The Republican speaker of the North Carolina House of Representatives and other GOP legislators appealed to the U.S. Supreme Court, contending that only the legislature could alter redistricting plans, not the state supreme court.

The independent state legislature theory was first invoked by three conservative U.S. Supreme Court justices in the celebrated Bush v. Gore case that handed the 2000 election victory to George W. Bush. In that case, the three cited it to support the selection of a Republican slate of presidential electors.

In the North Carolina case, the Republican-dominated state legislature is invoking it to draw maps favorable to the GOP.

In its most extreme form, the independent state legislature theory was invoked — unsuccessfully — by Trump advocates in an effort to sidestep the legitimate outcome of the 2020 election. In Arizona, for instance, some Trump supporters used the theory in calling for the decertification of the state's electors. Among those seeking decertification was Virginia Thomas, the wife of Justice Clarence Thomas.

Thomas is one of four conservatives on the current court who have indicated their support for the independent state legislature theory. The others are Justices Samuel Alito, Neil Gorsuch, and Brett Kavanaugh. Kavanaugh worked on the legal team supporting then Texas Gov. Bush in the aftermath of the 2000 election. Bush v. Gore, a decision often referred to as a ticket "for this train only," was never cited in any subsequent Supreme Court decision. Until 2020, when Kavanaugh, by then a Supreme Court Justice, cited it in a Wisconsin election case dealing with rules for absentee ballots at the height of the pandemic.

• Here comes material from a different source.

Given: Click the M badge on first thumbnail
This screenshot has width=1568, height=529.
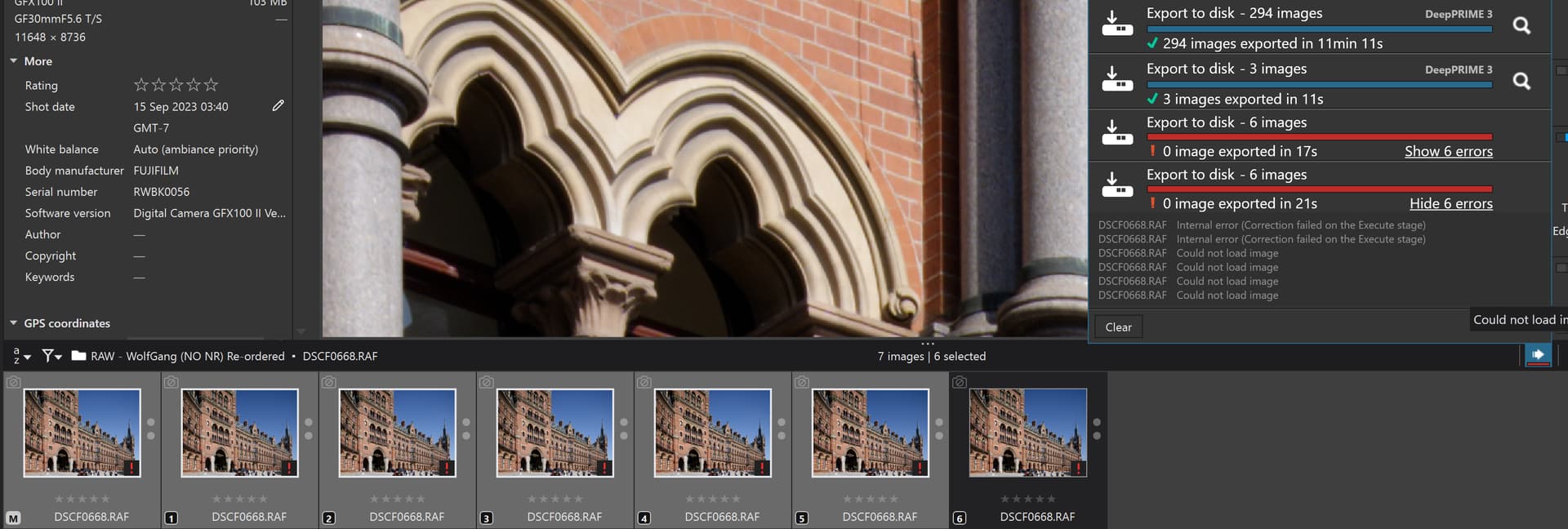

In a previous iteration of the North Carolina case last March, Kavanaugh said the court should at some point "carefully consider" the independent state legislature issue, "as it is almost almost certain to keep arising" until it is definitely resolved. Justices Samuel Alito, Clarence Thomas and Neil Gorsuch took things a step further, declaring, "there must be some limit on the authority of state courts to countermand actions taken by state legislatures when they are prescribing rules for the conduct of federal elections."

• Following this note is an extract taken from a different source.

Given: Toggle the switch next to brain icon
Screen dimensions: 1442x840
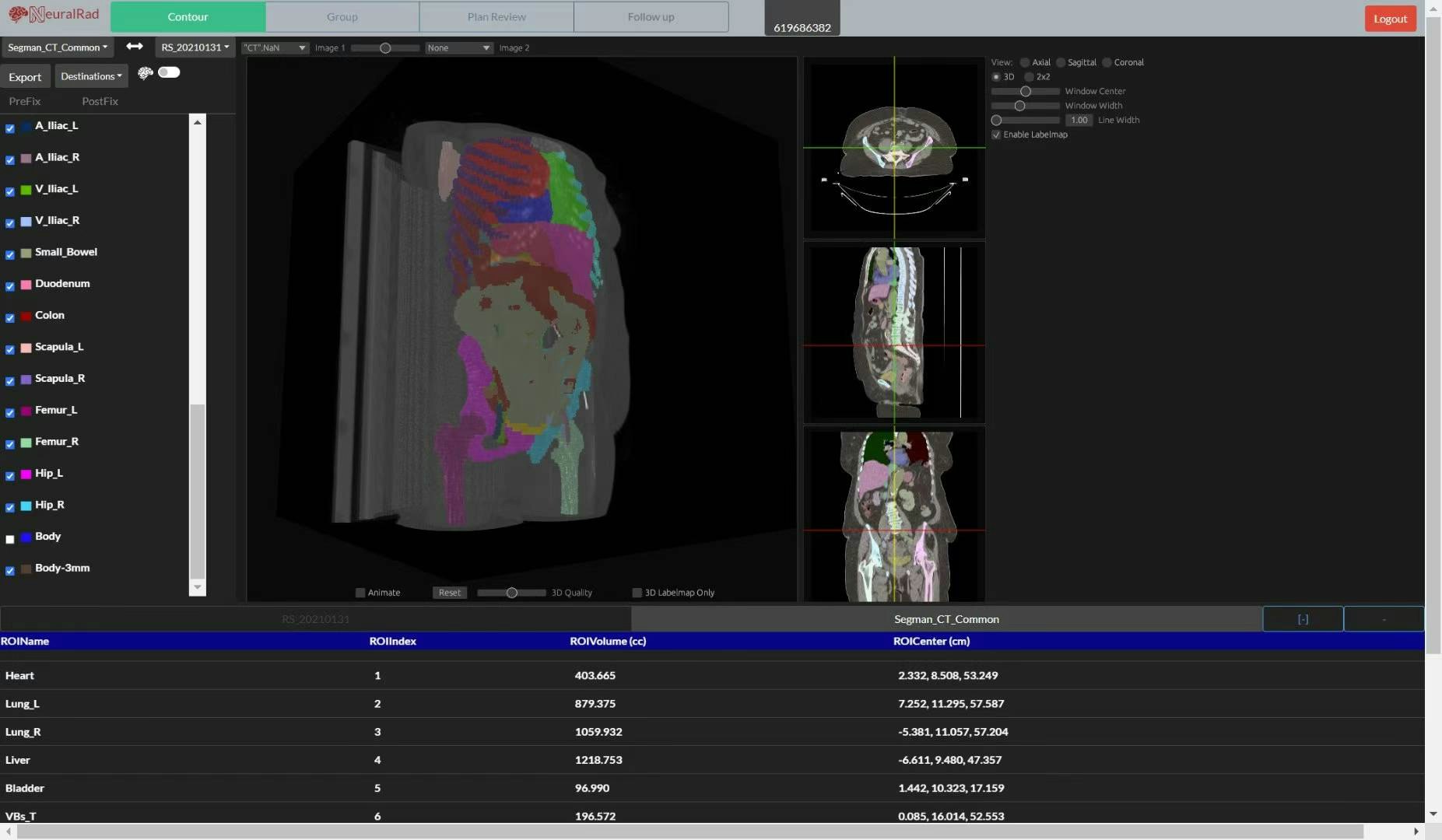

Just where the court will end up on this issue is not yet clear. Chief Justice John Roberts, writing for the court's five most conservative justices in 2019, said one of the checks on partisan gerrymandering is that state courts can continue to oversee congressional redistricting plans.

In another relevant case, the court in 2015 upheld the right of Arizona voters to try to make the redistricting process less partisan by creating an independent redistricting commission to draw congressional district lines.

"The animating principle of our constitution is that the people themselves are the originating source of all the powers of government," wrote Justice Ruth Bader Ginsburg for the majority. "Nothing in [the election clause] instructs, nor has this court ever held" that in the name of regulating "the time place and manner of elections" a legislature may enact laws "in defiance of provisions of the state's constitution."

That idea is supported by new scholarship that suggests that the public understanding of the term "legislature" at the founding was not what it is today. At the founding, the accepted meaning of the word "legislature" was a body created and constrained by state constitutions, according to an article to be published in The Supreme Court Review. The authors are Vikram Amar, dean of the University of Illinois law school, and his brother, Yale law professor Akhil Amar.

You can be sure that theirs will not be the last word.

This case, Moore v. Harper, will likely be argued this fall after the midterm elections.